▶ Task details: In the material, starting at the line containing "The image size is (1000, 785)." and going through the end, change "element" to "item" and leave everything else as it is. Return only that part, without the pictures.

-- Dataset extract follows --

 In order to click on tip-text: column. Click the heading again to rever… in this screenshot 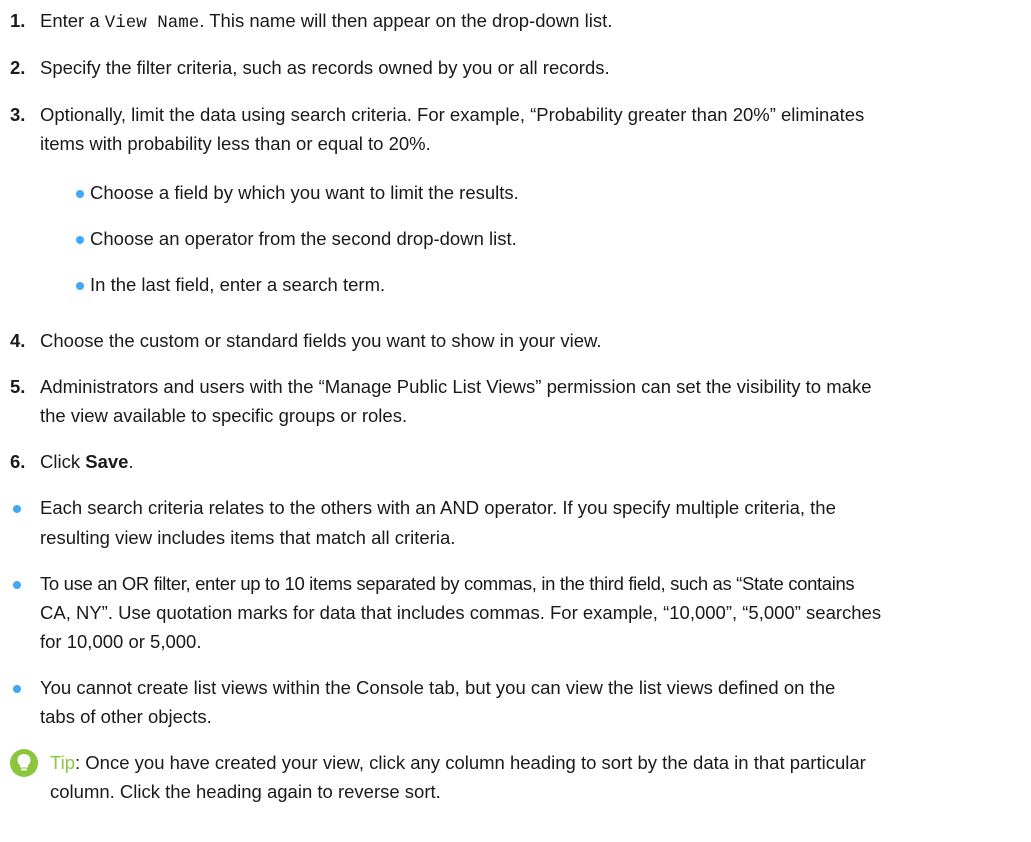, I will do `click(246, 792)`.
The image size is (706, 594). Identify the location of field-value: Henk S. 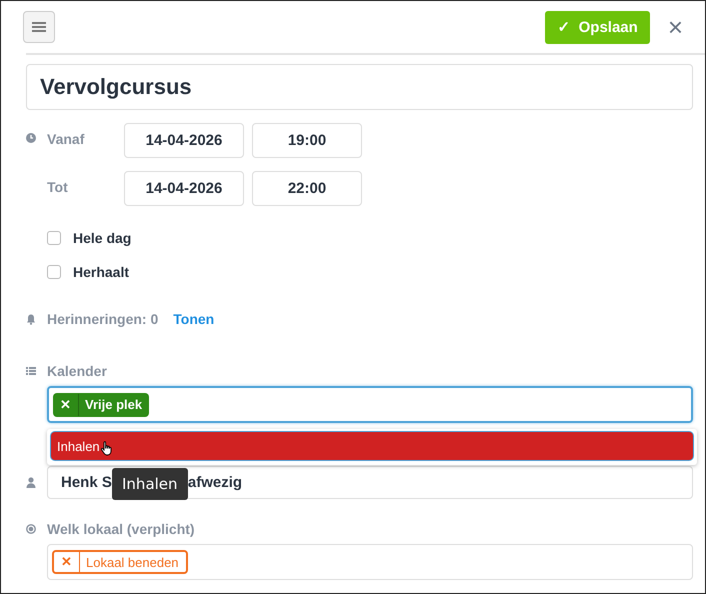
(86, 482).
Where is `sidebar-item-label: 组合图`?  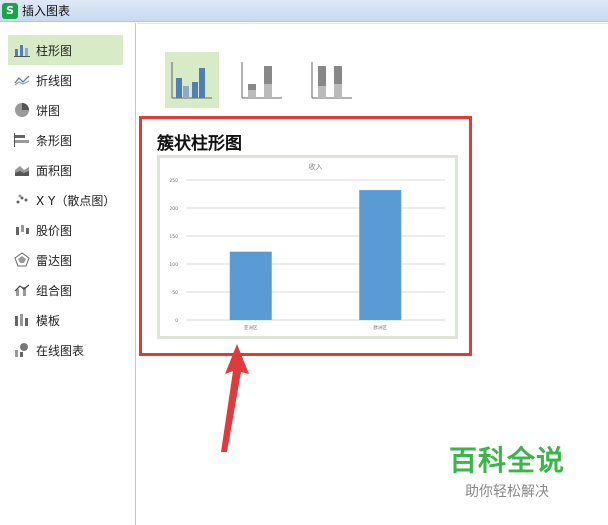 sidebar-item-label: 组合图 is located at coordinates (54, 290).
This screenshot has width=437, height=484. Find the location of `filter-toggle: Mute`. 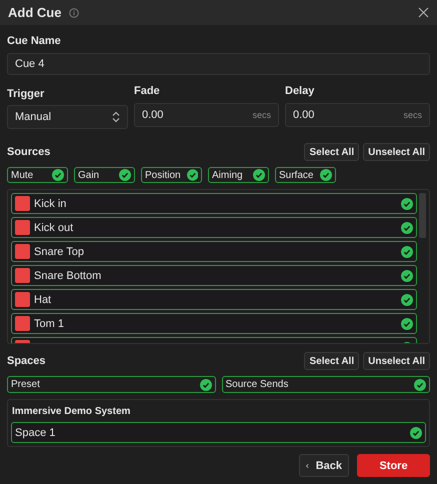

filter-toggle: Mute is located at coordinates (38, 175).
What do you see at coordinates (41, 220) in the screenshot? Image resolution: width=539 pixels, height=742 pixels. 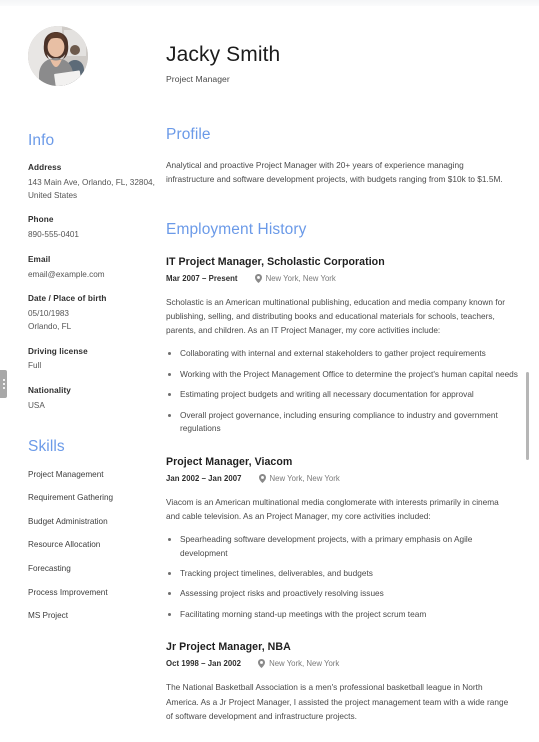 I see `info-label: Phone` at bounding box center [41, 220].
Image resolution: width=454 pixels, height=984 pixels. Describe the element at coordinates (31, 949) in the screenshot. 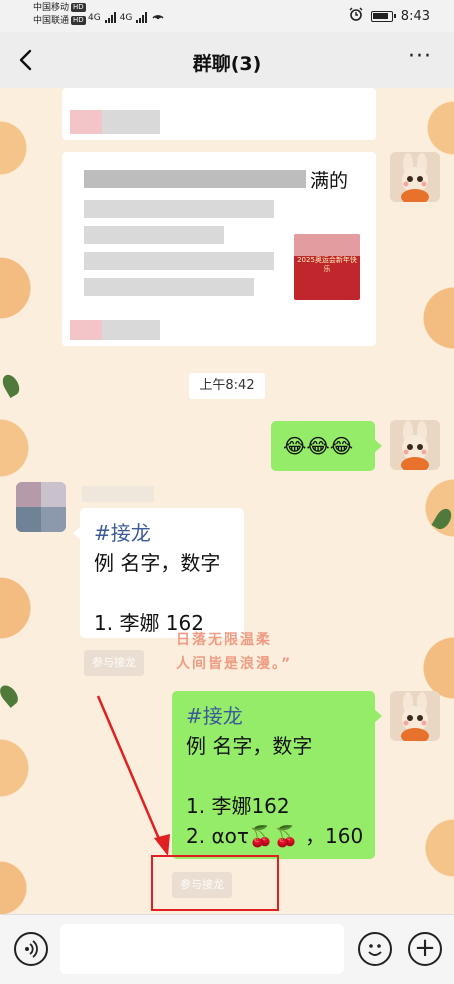

I see `voice-icon` at that location.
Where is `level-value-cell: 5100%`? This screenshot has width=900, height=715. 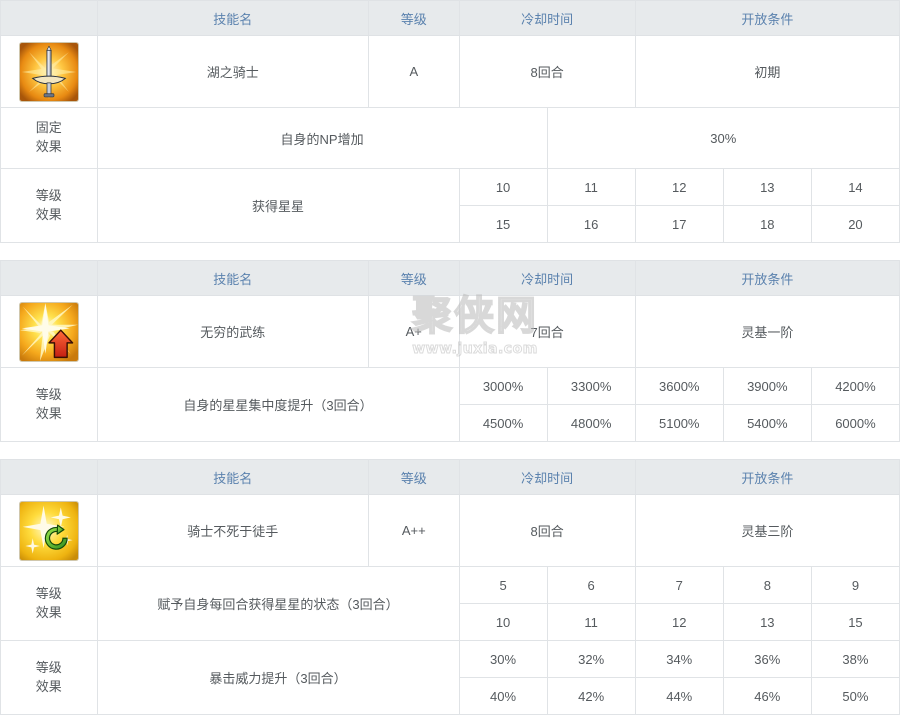
level-value-cell: 5100% is located at coordinates (679, 423).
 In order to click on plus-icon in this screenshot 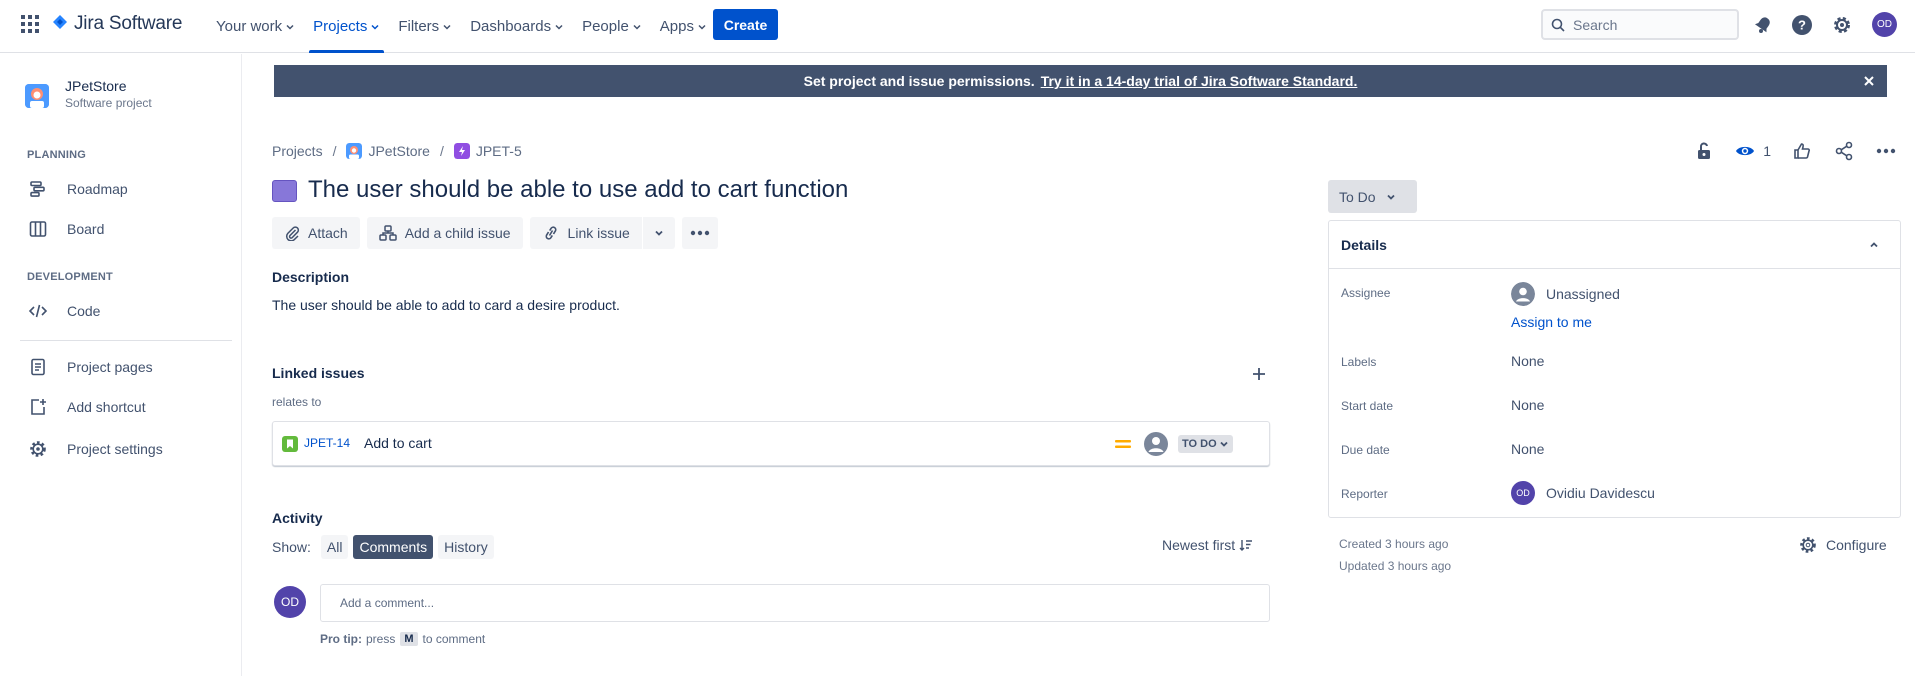, I will do `click(1259, 374)`.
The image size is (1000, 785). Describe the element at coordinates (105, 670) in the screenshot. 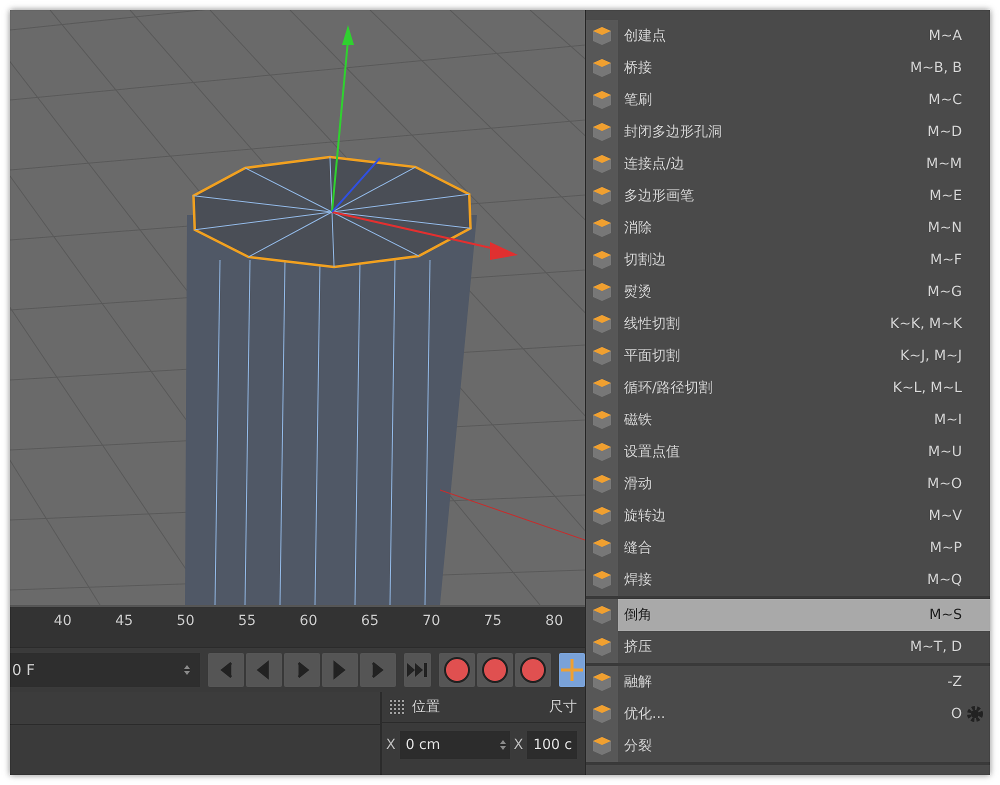

I see `frame-field: 0 F` at that location.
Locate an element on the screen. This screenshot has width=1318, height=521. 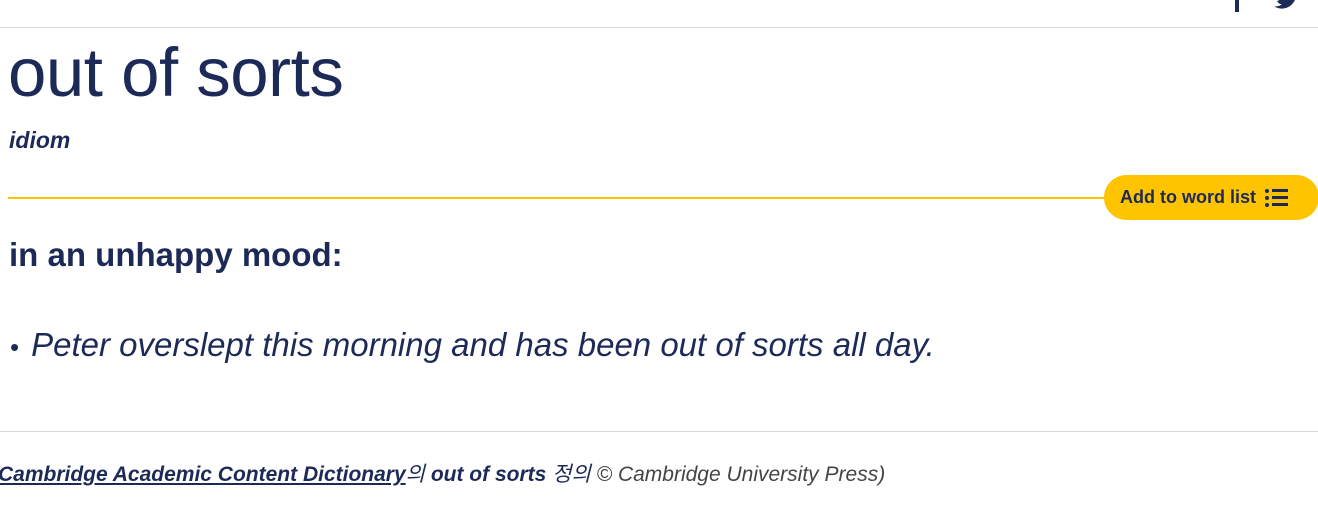
share-icons is located at coordinates (1265, 6).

-- Dataset extract concluded --

▶ Task output:
The image size is (1000, 785). Describe the item at coordinates (105, 670) in the screenshot. 

I see `frame-field: 0 F` at that location.
Locate an item on the screen. This screenshot has width=1318, height=521. 
share-icons is located at coordinates (1265, 6).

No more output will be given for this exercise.